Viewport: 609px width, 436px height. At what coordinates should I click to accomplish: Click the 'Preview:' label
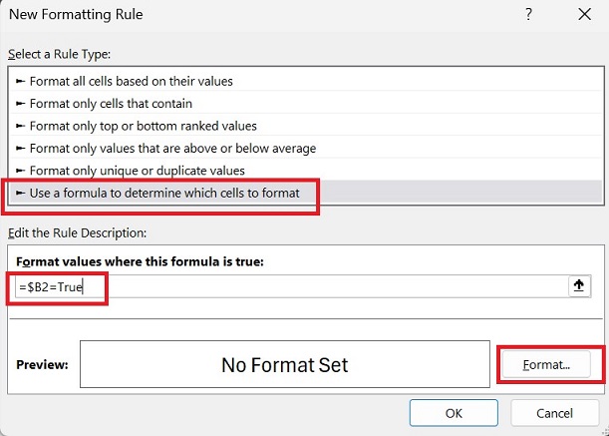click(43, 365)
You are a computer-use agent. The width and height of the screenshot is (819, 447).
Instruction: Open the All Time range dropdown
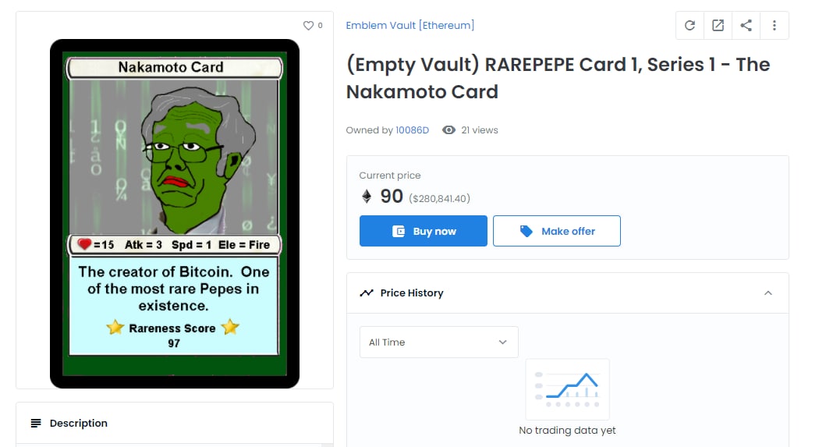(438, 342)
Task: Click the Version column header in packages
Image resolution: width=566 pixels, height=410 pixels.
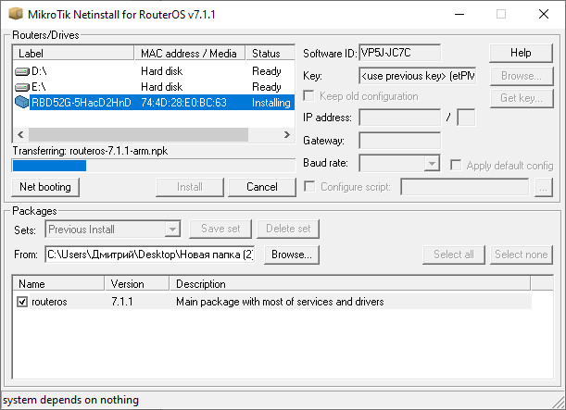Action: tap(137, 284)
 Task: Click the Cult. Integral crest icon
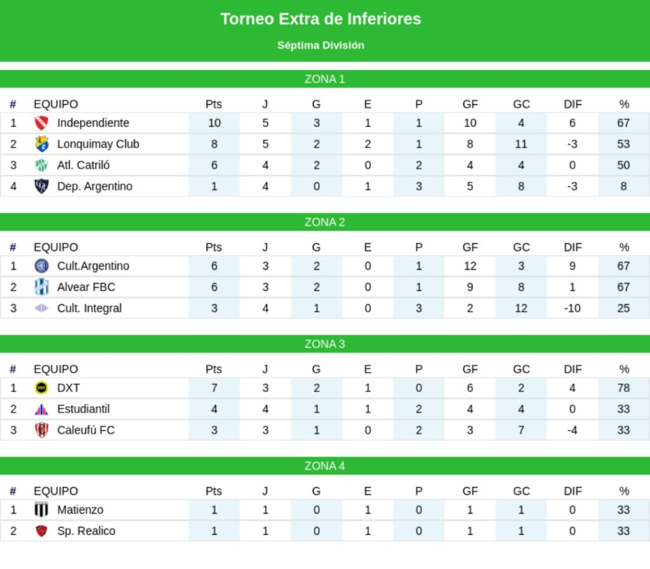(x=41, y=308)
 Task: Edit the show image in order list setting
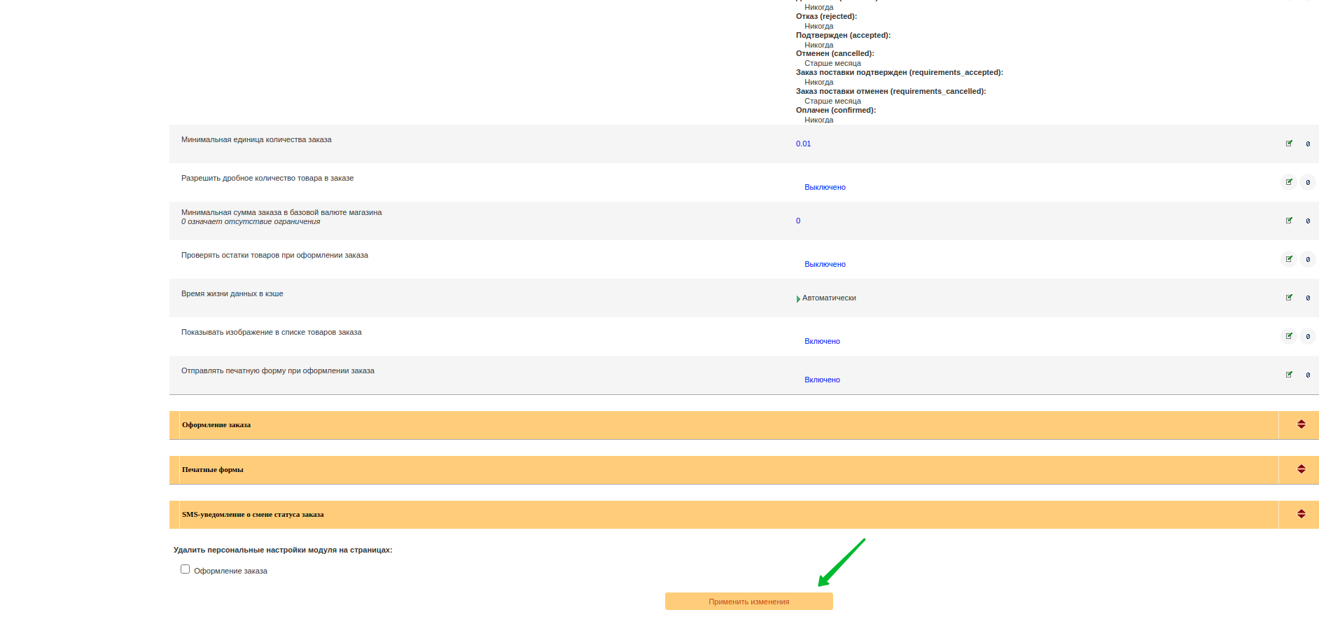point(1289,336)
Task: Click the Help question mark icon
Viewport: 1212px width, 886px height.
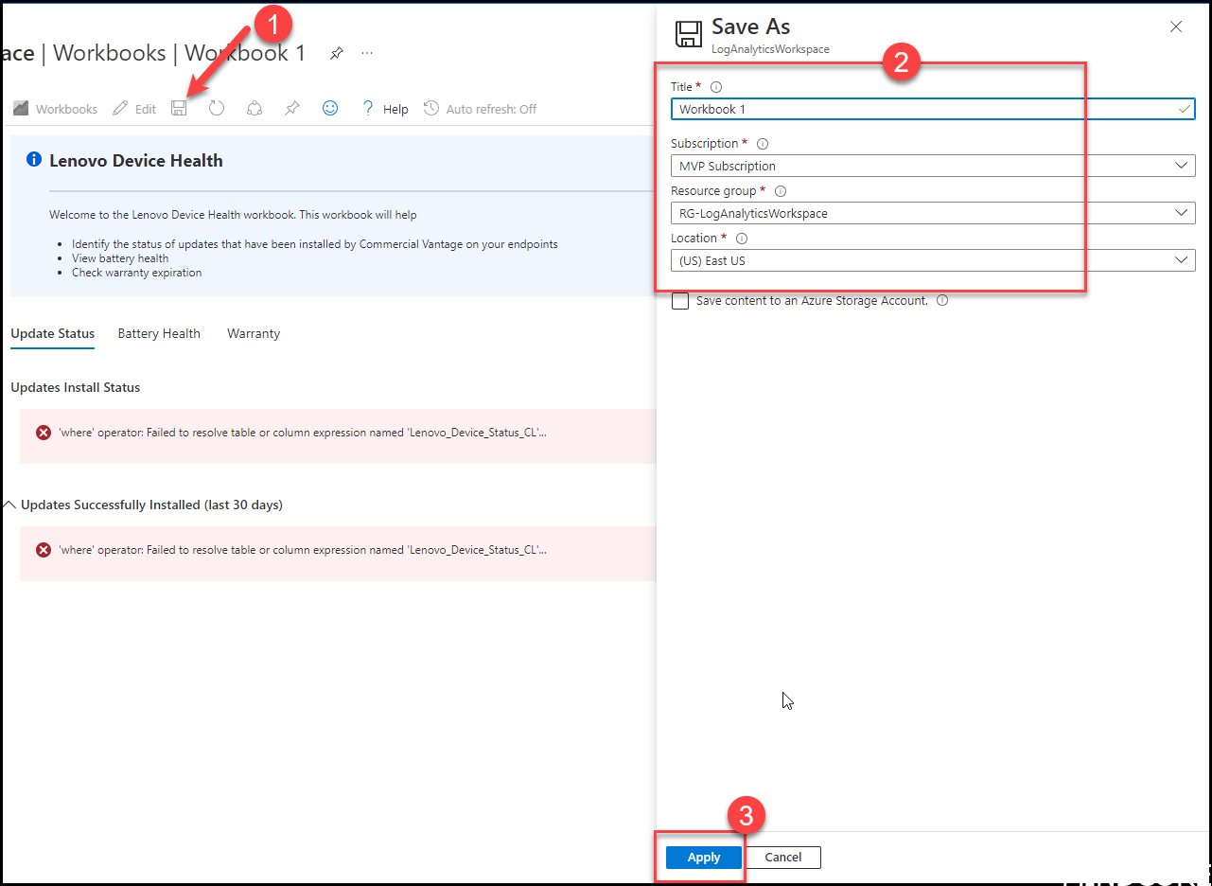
---
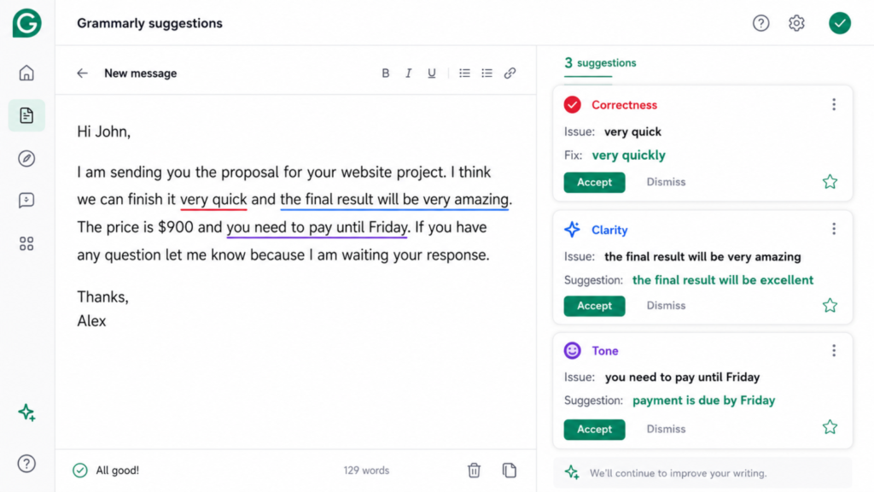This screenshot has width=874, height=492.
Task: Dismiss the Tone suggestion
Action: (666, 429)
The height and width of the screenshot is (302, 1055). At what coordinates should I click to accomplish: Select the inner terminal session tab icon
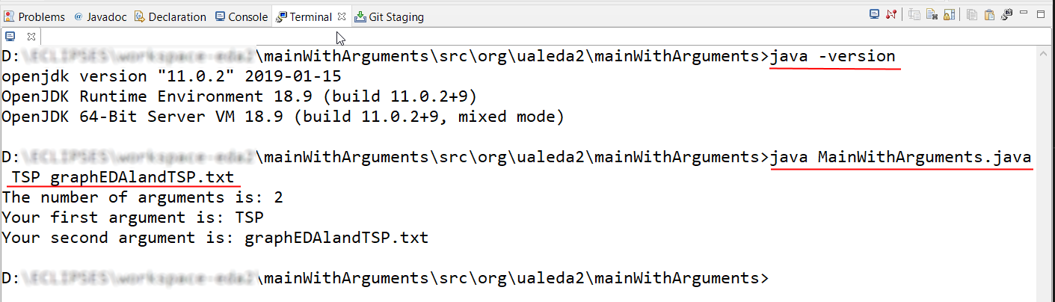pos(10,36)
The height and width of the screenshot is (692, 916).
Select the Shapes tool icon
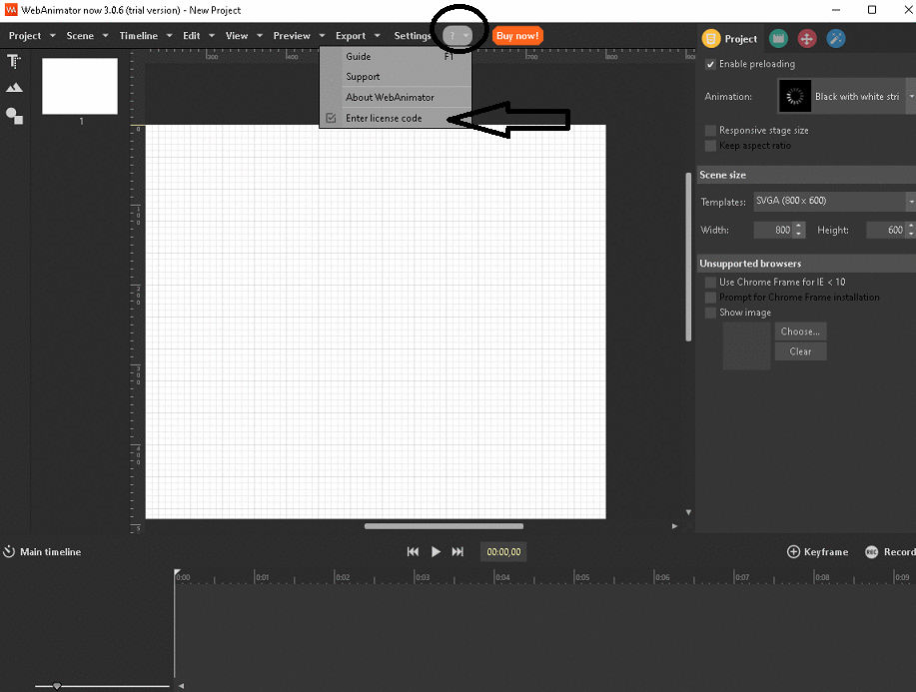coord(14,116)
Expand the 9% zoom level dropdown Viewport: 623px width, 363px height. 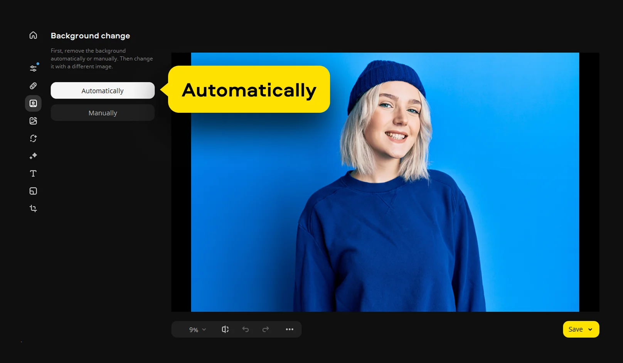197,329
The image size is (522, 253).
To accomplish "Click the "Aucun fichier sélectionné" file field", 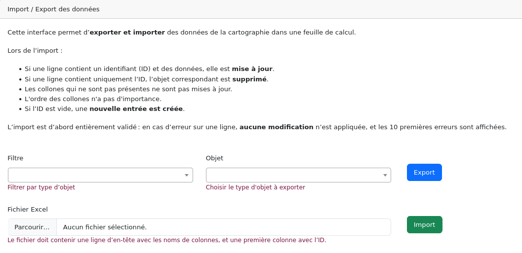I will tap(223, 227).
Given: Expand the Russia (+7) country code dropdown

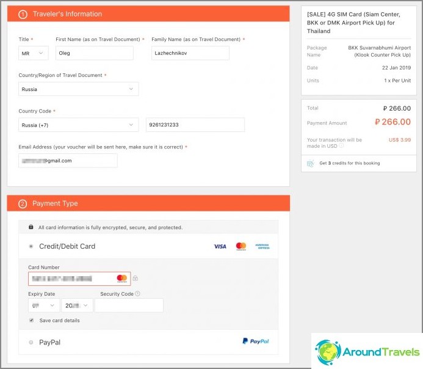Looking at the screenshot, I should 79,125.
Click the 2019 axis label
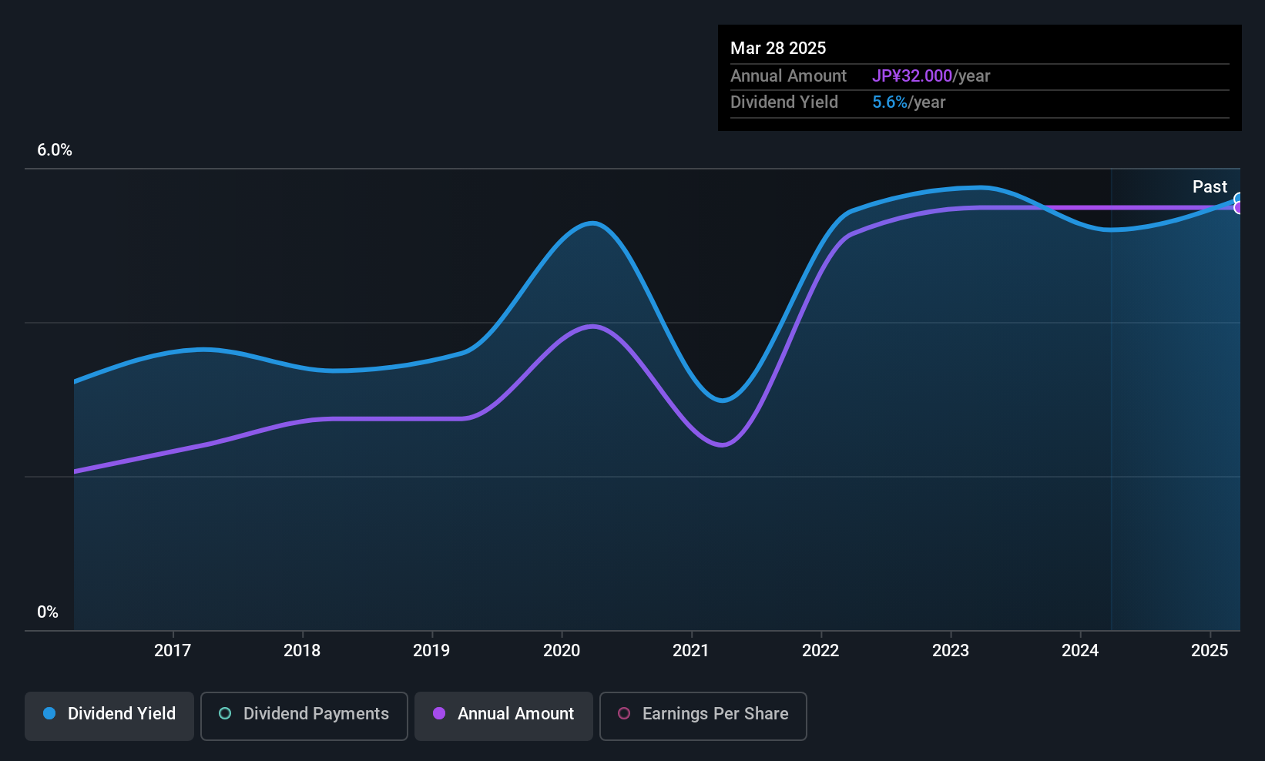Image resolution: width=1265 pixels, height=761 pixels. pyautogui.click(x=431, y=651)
* * *
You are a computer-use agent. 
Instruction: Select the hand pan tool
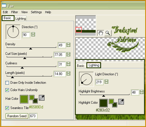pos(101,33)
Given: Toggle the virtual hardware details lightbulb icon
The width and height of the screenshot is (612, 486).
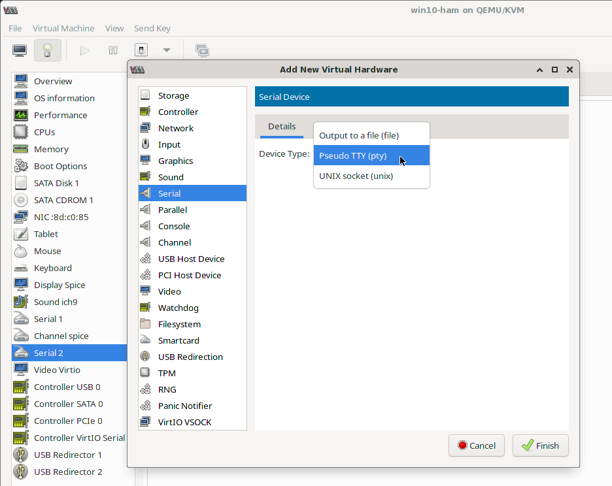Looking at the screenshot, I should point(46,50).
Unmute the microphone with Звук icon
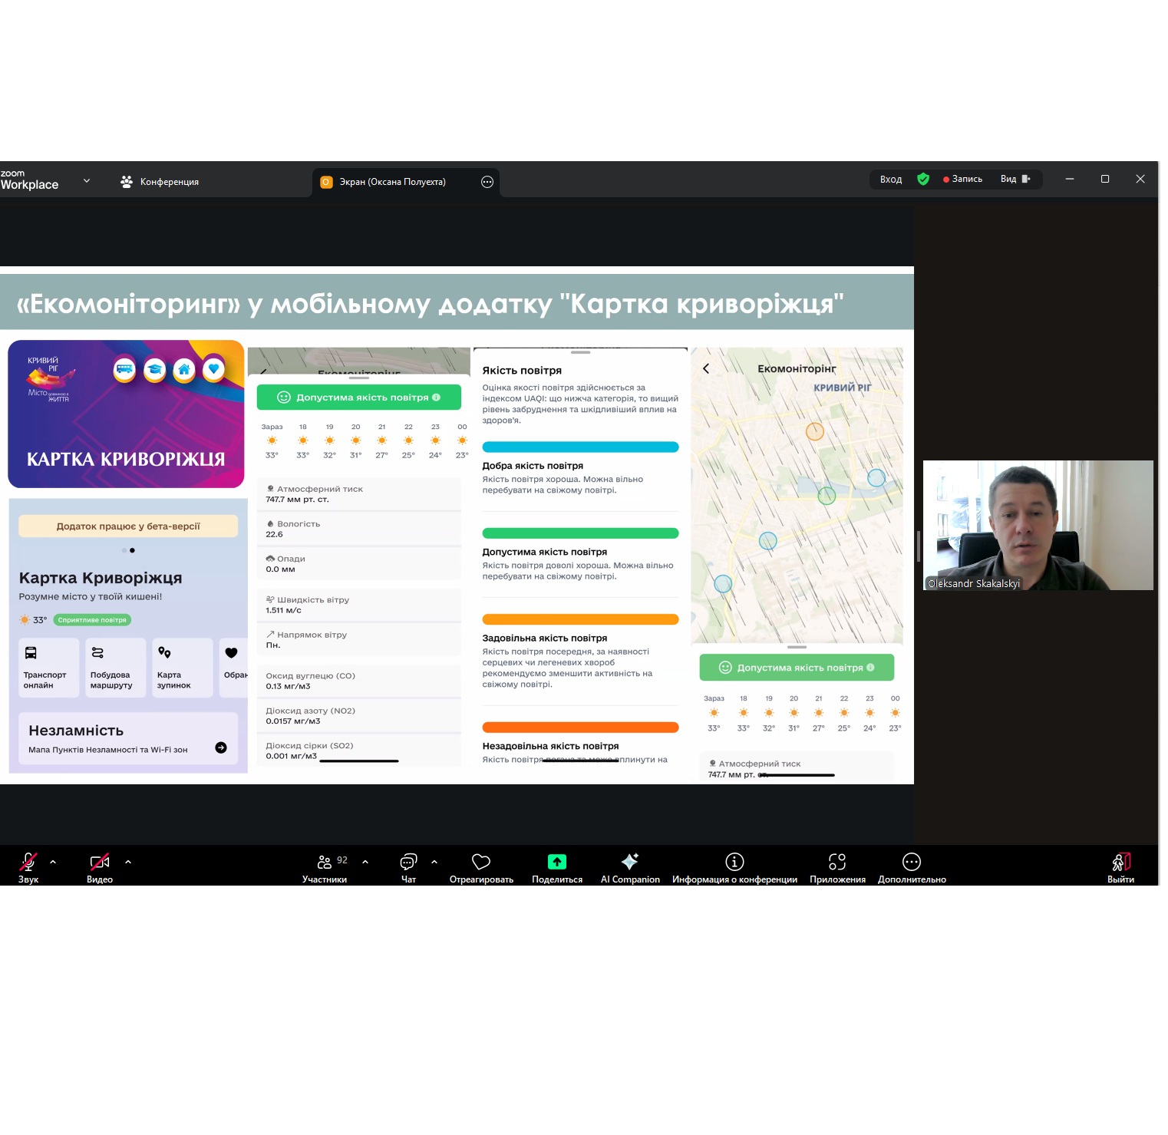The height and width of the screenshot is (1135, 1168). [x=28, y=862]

- What is expected
Copy word for word the lines above, starting at the line containing "Image resolution: width=566" and ending at the line containing "Viewport: 1212px width, 886px height.", inclusive, with no pictures.

- Exercise result
Image resolution: width=566 pixels, height=410 pixels.
Action: tap(137, 284)
 Task: Click the Cult. Integral crest icon
(x=41, y=308)
 Task: Edit the show image in order list setting
point(1289,336)
Task: Click the Help question mark icon
Viewport: 1212px width, 886px height.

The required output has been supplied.